## Selected text
Photographer: Noah Seelam/AFP via Getty Images

World's Top Performing Tobacco Stock Extends Gain on Revamp Plan

  • Godfrey Phillips is top performer on global tobacco index
  • Philip Morris owns at least 25% of the Indian tobacco maker

Godfrey Phillips India Ltd., the Indian unit of Phillip Morris International Inc., said it plans to hire advisers for a potential revamp and reward its shareholders. The world’s best performing tobacco stock extended the rally.

The board of directors, at a meeting on Jan. 31, authorized the Mumbai-based company to engage the services of a merchant banker or advisers to undertake a study and provide guidance for “reorganizing its various businesses in order to explore the opportunities for value enhancement for its shareholders,” it said in an exchange filing.

Godfrey Phillips shares have surged 123 percent in the past year, making the stock the top performer on the 28-member Bloomberg Industries Global Tobacco Competitive Peers Index. That compares with a 13 percent slump at ITC Ltd. as higher tobacco taxes gradually erode demand for cigarettes. VST Industries Ltd. has declined 10 percent in the same period.

Public Health

Taxes constitute up to 60 percent of the selling price of cigarettes in India, making tobacco companies hugely sensitive to the levies. Local administrations have also been planning additional regulations, such as a ban on sales of loose cigarette sticks, which could adversely hurt the industry’s prospects.

Godfrey Phillips’ shares rose 7.6 percent in trading as of 10:04 a.m. in Mumbai after jumping as much as 12 percent earlier. The benchmark S&P BSE Sensex has dropped 15 percent in the past year.

## Using the information
a. In the tobacco stock article, what percentage of the selling price of cigarettes in India can taxes make up?
b. Reproduce the passage of the tobacco stock article starting with "The board of" and going on through "an exchange filing.".

## Recorded data
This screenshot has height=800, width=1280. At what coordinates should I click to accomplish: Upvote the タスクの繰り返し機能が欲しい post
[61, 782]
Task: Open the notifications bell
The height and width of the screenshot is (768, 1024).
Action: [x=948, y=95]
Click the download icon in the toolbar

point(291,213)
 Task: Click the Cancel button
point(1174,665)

---

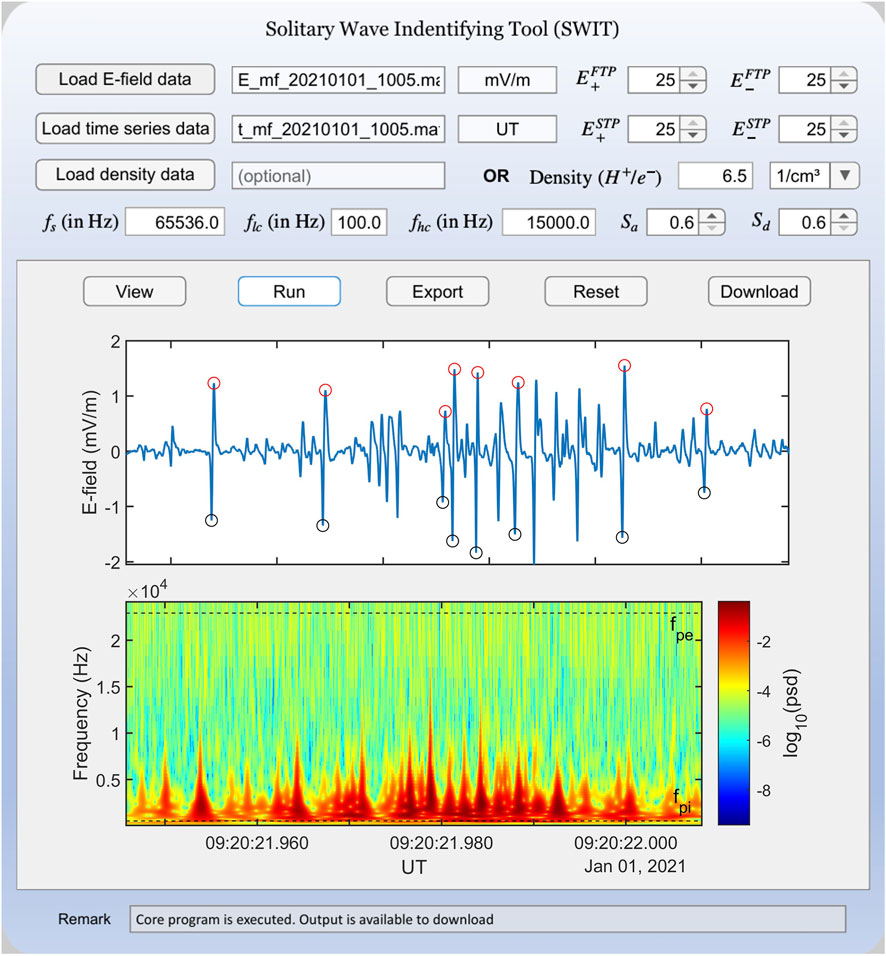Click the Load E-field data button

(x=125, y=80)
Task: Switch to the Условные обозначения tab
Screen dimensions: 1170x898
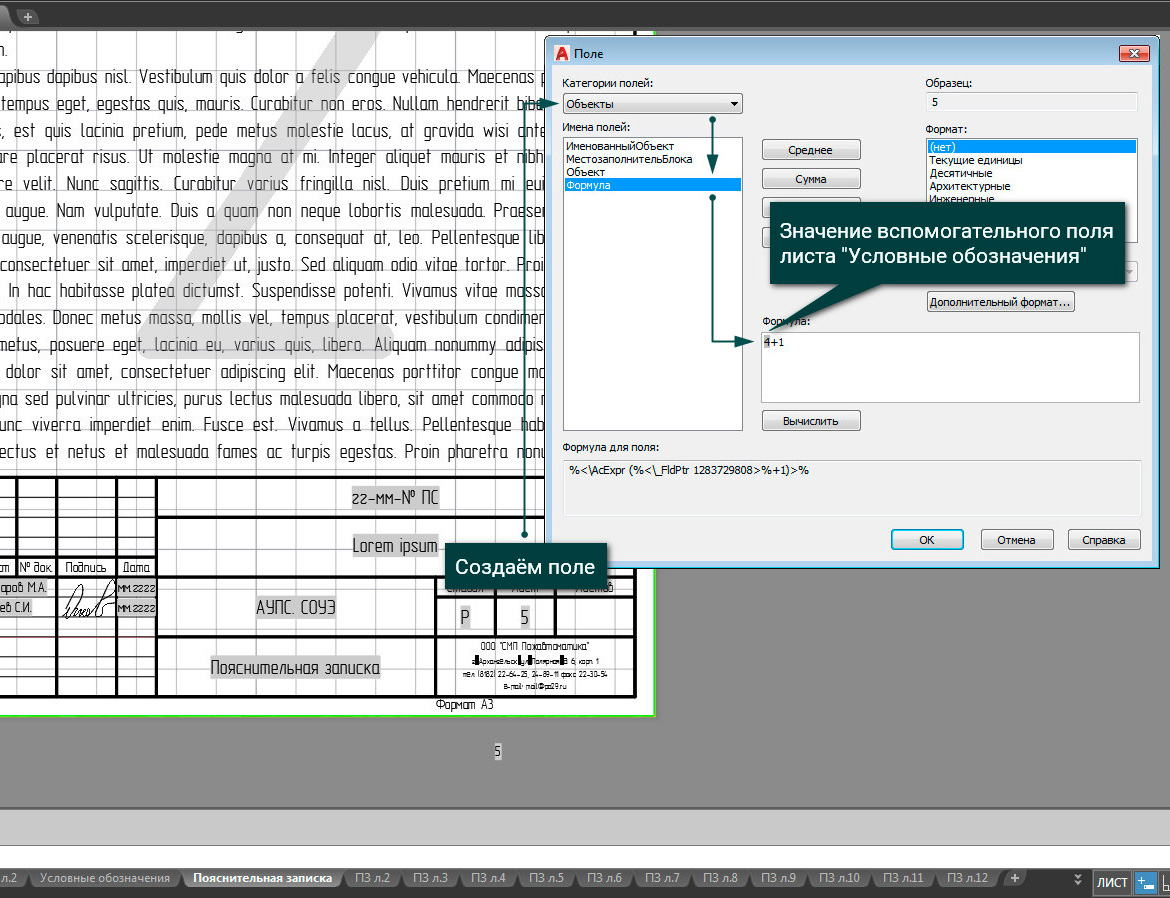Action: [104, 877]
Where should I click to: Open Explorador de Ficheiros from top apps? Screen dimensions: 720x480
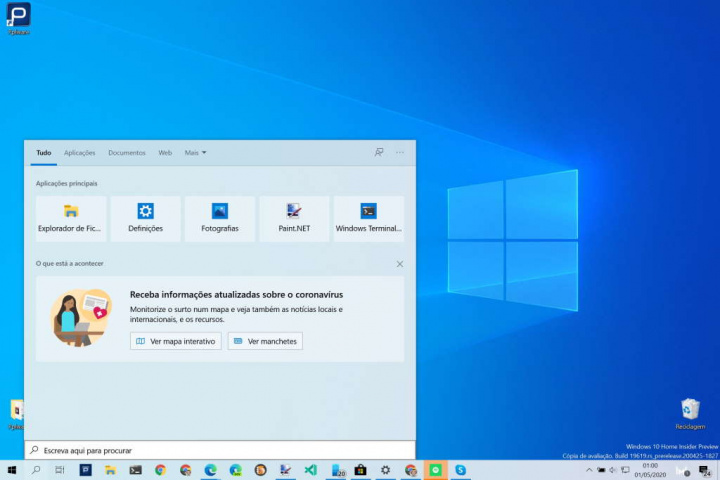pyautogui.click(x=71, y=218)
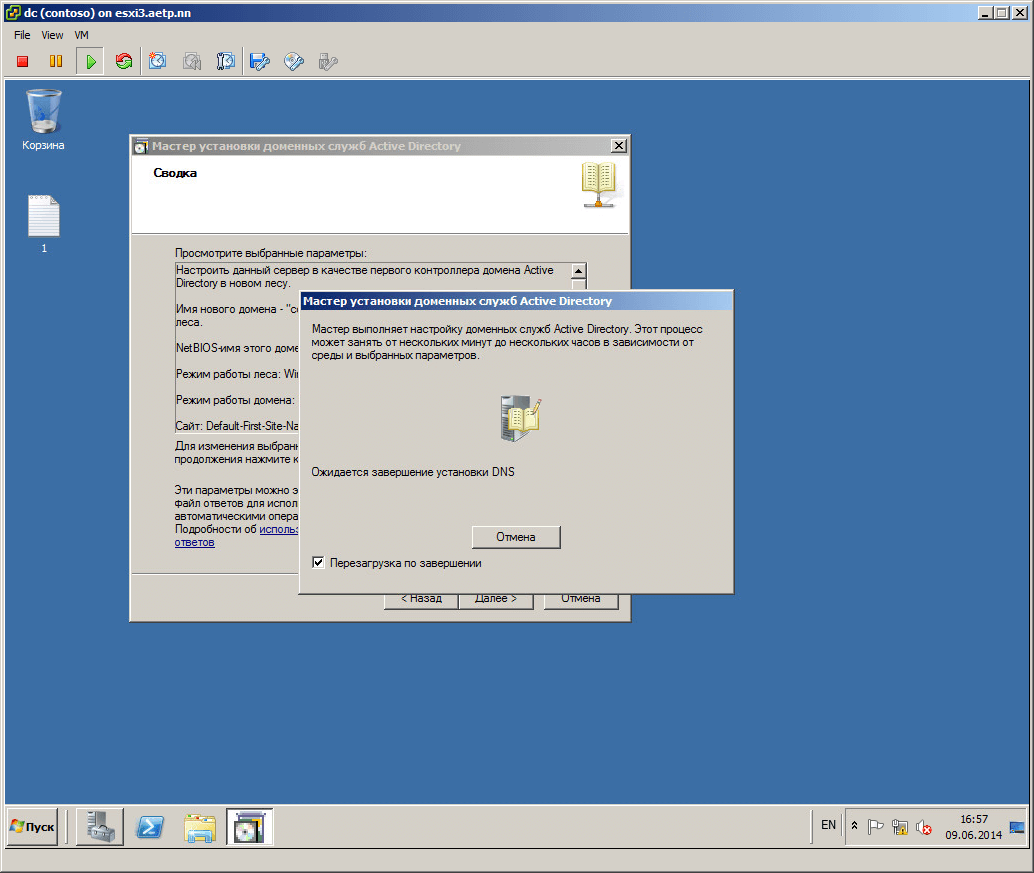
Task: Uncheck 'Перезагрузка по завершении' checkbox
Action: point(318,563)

--

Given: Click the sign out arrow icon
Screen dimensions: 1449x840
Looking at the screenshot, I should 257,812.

## Completed exercise
a. Up to 60 percent.

b.
The board of directors, at a meeting on Jan. 31, authorized the Mumbai-based company to engage the services of a merchant banker or advisers to undertake a study and provide guidance for “reorganizing its various businesses in order to explore the opportunities for value enhancement for its shareholders,” it said in an exchange filing.